Stored data:
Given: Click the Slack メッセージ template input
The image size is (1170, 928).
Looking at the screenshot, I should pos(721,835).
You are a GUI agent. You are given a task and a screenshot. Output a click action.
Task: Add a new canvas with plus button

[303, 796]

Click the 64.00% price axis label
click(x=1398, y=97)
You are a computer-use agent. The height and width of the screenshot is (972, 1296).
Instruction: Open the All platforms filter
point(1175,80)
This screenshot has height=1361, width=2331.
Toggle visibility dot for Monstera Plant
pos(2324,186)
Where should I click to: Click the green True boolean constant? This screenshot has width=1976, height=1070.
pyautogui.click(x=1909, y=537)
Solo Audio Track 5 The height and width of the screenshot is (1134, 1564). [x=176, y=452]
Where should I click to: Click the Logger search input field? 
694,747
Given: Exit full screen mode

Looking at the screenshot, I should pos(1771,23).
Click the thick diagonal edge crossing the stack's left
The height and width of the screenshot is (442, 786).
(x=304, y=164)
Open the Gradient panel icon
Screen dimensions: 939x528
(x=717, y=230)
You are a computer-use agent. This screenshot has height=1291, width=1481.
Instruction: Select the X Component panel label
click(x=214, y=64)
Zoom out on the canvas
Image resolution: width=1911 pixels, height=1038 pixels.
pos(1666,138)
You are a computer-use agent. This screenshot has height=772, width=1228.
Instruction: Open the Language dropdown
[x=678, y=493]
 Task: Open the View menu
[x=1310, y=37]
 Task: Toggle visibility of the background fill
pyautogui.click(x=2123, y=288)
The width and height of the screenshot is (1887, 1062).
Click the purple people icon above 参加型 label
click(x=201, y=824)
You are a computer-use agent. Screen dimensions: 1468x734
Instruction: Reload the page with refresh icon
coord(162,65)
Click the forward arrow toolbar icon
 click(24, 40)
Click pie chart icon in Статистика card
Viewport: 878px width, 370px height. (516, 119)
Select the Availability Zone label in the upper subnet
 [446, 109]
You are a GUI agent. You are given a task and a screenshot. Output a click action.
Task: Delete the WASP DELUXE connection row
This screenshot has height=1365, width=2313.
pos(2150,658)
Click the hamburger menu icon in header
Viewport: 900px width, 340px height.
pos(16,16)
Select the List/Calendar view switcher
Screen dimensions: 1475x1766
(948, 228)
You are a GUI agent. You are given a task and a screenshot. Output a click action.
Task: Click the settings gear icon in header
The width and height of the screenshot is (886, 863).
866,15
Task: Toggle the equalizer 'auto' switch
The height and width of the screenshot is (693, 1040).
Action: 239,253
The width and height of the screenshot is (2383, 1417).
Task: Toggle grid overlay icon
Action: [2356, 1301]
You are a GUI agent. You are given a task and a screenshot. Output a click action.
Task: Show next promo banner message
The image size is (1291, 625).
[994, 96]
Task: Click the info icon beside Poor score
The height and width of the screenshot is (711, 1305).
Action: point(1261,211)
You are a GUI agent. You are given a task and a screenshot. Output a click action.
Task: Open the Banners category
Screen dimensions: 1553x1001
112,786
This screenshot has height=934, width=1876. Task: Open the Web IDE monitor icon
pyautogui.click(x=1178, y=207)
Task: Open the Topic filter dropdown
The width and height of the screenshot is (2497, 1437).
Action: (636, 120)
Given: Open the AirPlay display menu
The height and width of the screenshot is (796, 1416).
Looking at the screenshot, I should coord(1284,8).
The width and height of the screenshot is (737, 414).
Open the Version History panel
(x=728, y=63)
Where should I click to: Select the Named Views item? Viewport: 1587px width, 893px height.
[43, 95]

*Task to complete*
Quote the data in full, keeping each word unchanged.

*Your response*
Given: Click the Slack メッセージ template input
The image size is (1170, 928).
Looking at the screenshot, I should pos(721,835).
You are a GUI agent. You are given a task and a screenshot. Output a click action.
Task: Add a new canvas with plus button

[303, 796]

Click the 64.00% price axis label
click(x=1398, y=97)
You are a computer-use agent. The height and width of the screenshot is (972, 1296).
Instruction: Open the All platforms filter
point(1175,80)
This screenshot has height=1361, width=2331.
Toggle visibility dot for Monstera Plant
pos(2324,186)
Where should I click to: Click the green True boolean constant? This screenshot has width=1976, height=1070.
pyautogui.click(x=1909, y=537)
Solo Audio Track 5 The height and width of the screenshot is (1134, 1564). [x=176, y=452]
Where should I click to: Click the Logger search input field? 
694,747
Given: Exit full screen mode

Looking at the screenshot, I should pos(1771,23).
Click the thick diagonal edge crossing the stack's left
The height and width of the screenshot is (442, 786).
(x=304, y=164)
Open the Gradient panel icon
Screen dimensions: 939x528
(x=717, y=230)
You are a computer-use agent. This screenshot has height=1291, width=1481.
Instruction: Select the X Component panel label
click(x=214, y=64)
Zoom out on the canvas
Image resolution: width=1911 pixels, height=1038 pixels.
pos(1666,138)
You are a computer-use agent. This screenshot has height=772, width=1228.
Instruction: Open the Language dropdown
[x=678, y=493]
 Task: Open the View menu
[x=1310, y=37]
 Task: Toggle visibility of the background fill
pyautogui.click(x=2123, y=288)
The width and height of the screenshot is (1887, 1062).
Click the purple people icon above 参加型 label
click(x=201, y=824)
You are a computer-use agent. Screen dimensions: 1468x734
Instruction: Reload the page with refresh icon
coord(162,65)
Click the forward arrow toolbar icon
 click(24, 40)
Click pie chart icon in Статистика card
Viewport: 878px width, 370px height. (516, 119)
Select the Availability Zone label in the upper subnet
 [446, 109]
You are a GUI agent. You are given a task and a screenshot. Output a click action.
Task: Delete the WASP DELUXE connection row
This screenshot has height=1365, width=2313.
pos(2150,658)
Click the hamburger menu icon in header
Viewport: 900px width, 340px height.
pos(16,16)
Select the List/Calendar view switcher
Screen dimensions: 1475x1766
(948, 228)
You are a GUI agent. You are given a task and a screenshot. Output a click action.
Task: Click the settings gear icon in header
The width and height of the screenshot is (886, 863).
866,15
Task: Toggle the equalizer 'auto' switch
The height and width of the screenshot is (693, 1040).
Action: 239,253
The width and height of the screenshot is (2383, 1417).
Task: Toggle grid overlay icon
Action: [2356, 1301]
You are a GUI agent. You are given a task and a screenshot. Output a click action.
Task: Show next promo banner message
The image size is (1291, 625).
[994, 96]
Task: Click the info icon beside Poor score
The height and width of the screenshot is (711, 1305).
Action: point(1261,211)
You are a GUI agent. You are given a task and a screenshot. Output a click action.
Task: Open the Banners category
Screen dimensions: 1553x1001
112,786
This screenshot has height=934, width=1876. Task: Open the Web IDE monitor icon
pyautogui.click(x=1178, y=207)
Task: Open the Topic filter dropdown
The width and height of the screenshot is (2497, 1437).
Action: (636, 120)
Given: Open the AirPlay display menu
The height and width of the screenshot is (796, 1416).
Looking at the screenshot, I should coord(1284,8).
The width and height of the screenshot is (737, 414).
Open the Version History panel
(x=728, y=63)
Where should I click to: Select the Named Views item? Viewport: 1587px width, 893px height.
[43, 95]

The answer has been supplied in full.